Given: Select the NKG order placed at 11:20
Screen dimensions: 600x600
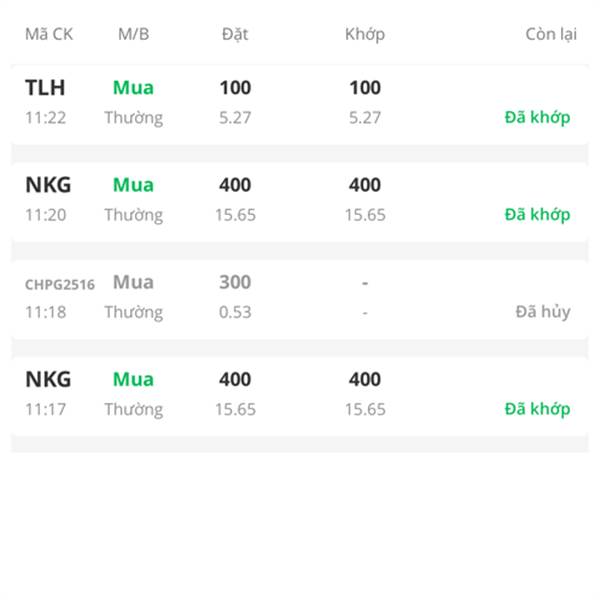Looking at the screenshot, I should [x=300, y=201].
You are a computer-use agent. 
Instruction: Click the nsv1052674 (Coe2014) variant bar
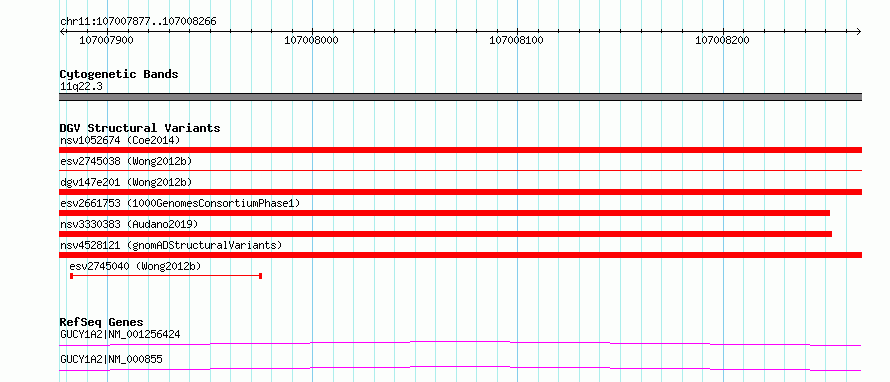tap(460, 150)
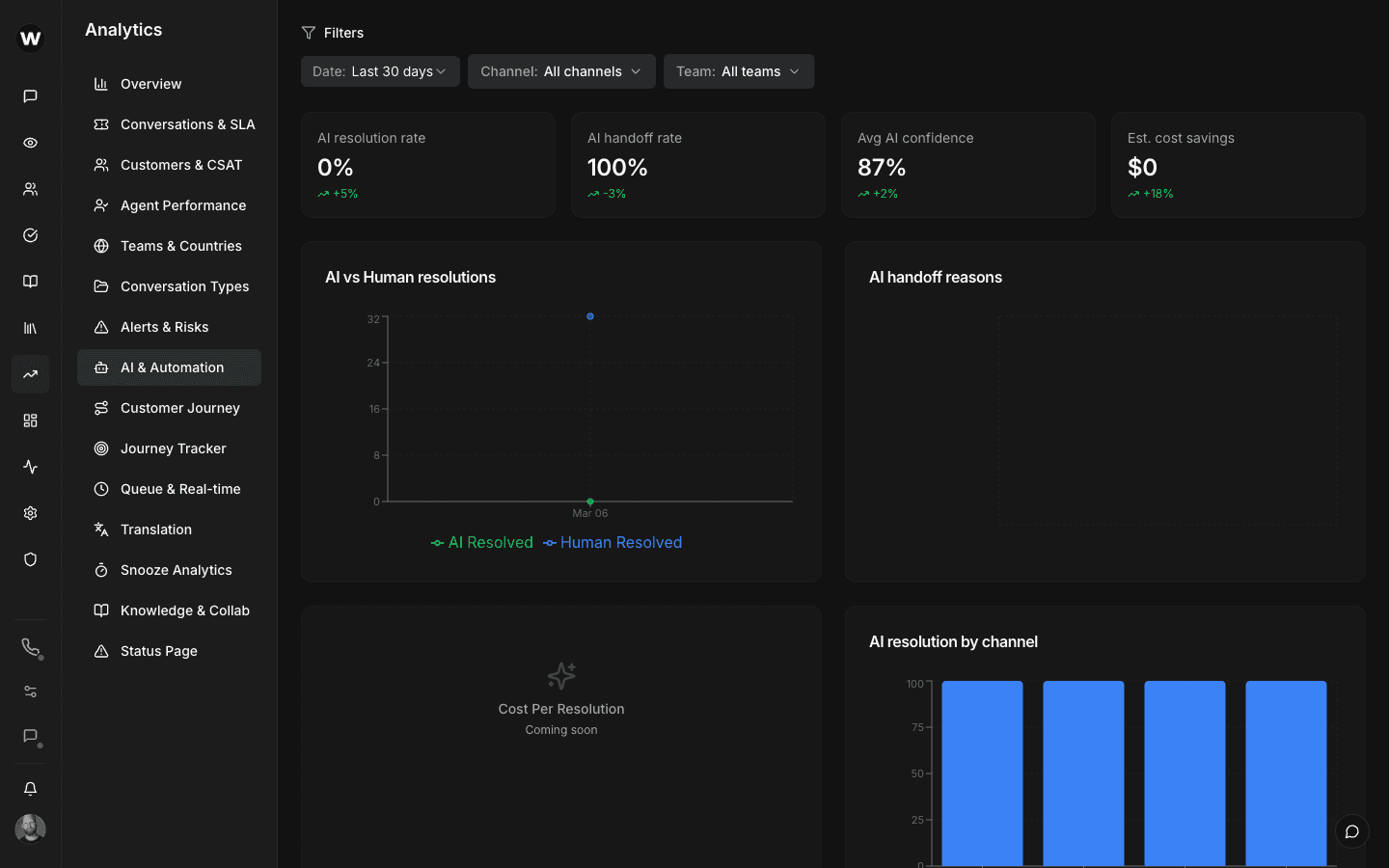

** Task instructions **
What you hand back should match the entries above exactly, except that no picture appears.

** Your response **
Given: Select the NKG order placed at 11:20
Screen dimensions: 600x600
Looking at the screenshot, I should [x=300, y=201].
You are a computer-use agent. 
Instruction: Click the nsv1052674 (Coe2014) variant bar
tap(460, 150)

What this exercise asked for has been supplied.